EE UU enfurece a China al enviar un buque de guerra a las islas en disputa

Pekín protesta por «la provocación», pero el Pentágono responde que son aguas internacionales

ENERO DE 2015. La construcción de China en Fiery Cross es evidente
ENERO DE 2015. La construcción de China en Fiery Cross es evidente

Pekín protesta por «la provocación», pero el Pentágono responde que son aguas internacionales

El paso de un buque de guerra estadounidense ayer cerca de una de las islas artificiales que China ha construido en el mar de China Meridional ha supuesto un nuevo desafío para Pekín, que calificó el acto como una «provocación en contra de sus derechos legítimos» y una amenaza a su soberanía. El destructor «USS Lassen» comenzó su misión alrededor de las 06:40 hora local del martes bajo las órdenes de la Marina americana. Escoltado por aviones de vigilancia, navegó a doce millas náuticas (22,2 kilómetros) de una de las islas artificiales construidas en el arrecife Subi, en el archipiélago Spratly. Según informaron los oficiales norteamericanos, China no estaba informada del desarrollo de una misión que finalmente duró un par de horas.

Precisamente, el ministro de Exteriores chino informó más tarde de que las «autoridades pertinentes» habían «monitorizado, seguido y advertido» al navío americano de que había entrado de manera «ilegal» en aguas cercanas a las islas Spratly sin permiso del Gobierno chino. Sin embargo, el portavoz del Departamento de Estado americano, John Kirby, ya había anticipado que «no tienes que consultar a ninguna nación cuando estás ejerciendo tu derecho a la libertad de navegación en aguas internacionales».

Para las autoridades del gigante asiático este tipo de «trucos» para patrullar en las aguas del mar de China Meridional, disputadas también por Vietnam, Filipinas, Taiwán, Malasia y Brunéi, no deja de ocultar el lado hacia el que se inclina Estados Unidos. «Este agresivo comportamiento es altamente irresponsable y peligroso e incumple la promesa de Washington de no tomar partido en las disputas del Mar Meridional de China», informó la agencia estatal Xinhua.

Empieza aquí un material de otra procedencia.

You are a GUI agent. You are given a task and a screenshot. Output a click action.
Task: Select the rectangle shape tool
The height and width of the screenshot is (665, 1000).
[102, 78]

La operación llega un mes después del encuentro que los mandatarios de ambos países mantuvieron y en el que el presidente Xi Jinping aseguró que no tenía intención de militarizar las islas. En este sentido, oficiales estadounidenses declararon que esta operación será la primera de una serie de patrullas que se realizarán en la zona disputada en el futuro y cuya finalidad es comprobar que se cumple el compromiso anunciado por Pekín de dar un uso civil a la construcción de estas islas. No obstante, la decisión de seguir con estas operaciones podría elevar aún más las tensiones en una zona por la que transcurre un tercio del tráfico marítimo mundial y en la que se cree que se almacenan grandes reservas de petróleo y de gas bajo su lecho marino. Son este tipo de «acciones provocadoras» las que podrían acelerar las construcciones en la zona, apuntó el portavoz de Exteriores chino, Lu Kang. En la misma línea, Ian Storey, experto en el tema del Instituto de Estudios del Sureste Asiático en Singapur, afirmó a Reuters que la decisión de Washington de patrullar con un buque de guerra y no con un navío más pequeño muestra la determinación del país de enviar una señal a Pekín. «No hay nada más grande excepto un portaaviones. Quieren enviar un mensaje claro a China de que se están tomando el asunto en serio». «Nos reservamos el derecho a tomar acciones futuras», subrayó el portavoz.

Al margen de la normativa internacional y las constantes escaladas de tensión en la zona, el trasfondo del asunto es la desconfianza de Washington en que las construcciones que Pekín lleva a cabo en las islas (el arrecife Subi tiene capacidad para funcionar como pista de aterrizaje), tengan fines militares y no civiles, como asevera China. Como era de esperar, el viceministro de Exteriores chino, Zhang Yesui, convocó ayer al embajador estadounidense, Max Baucus, para quejarse por una acción que considera «extremadamente irresponsable». Las maniobras militares de Estados Unidos en las aguas en disputa amenazan con tensar la cuerda con China, pero cuentan con el visto bueno de Taiwán uno de los siete países asiáticos que reclama la soberanía de las islas.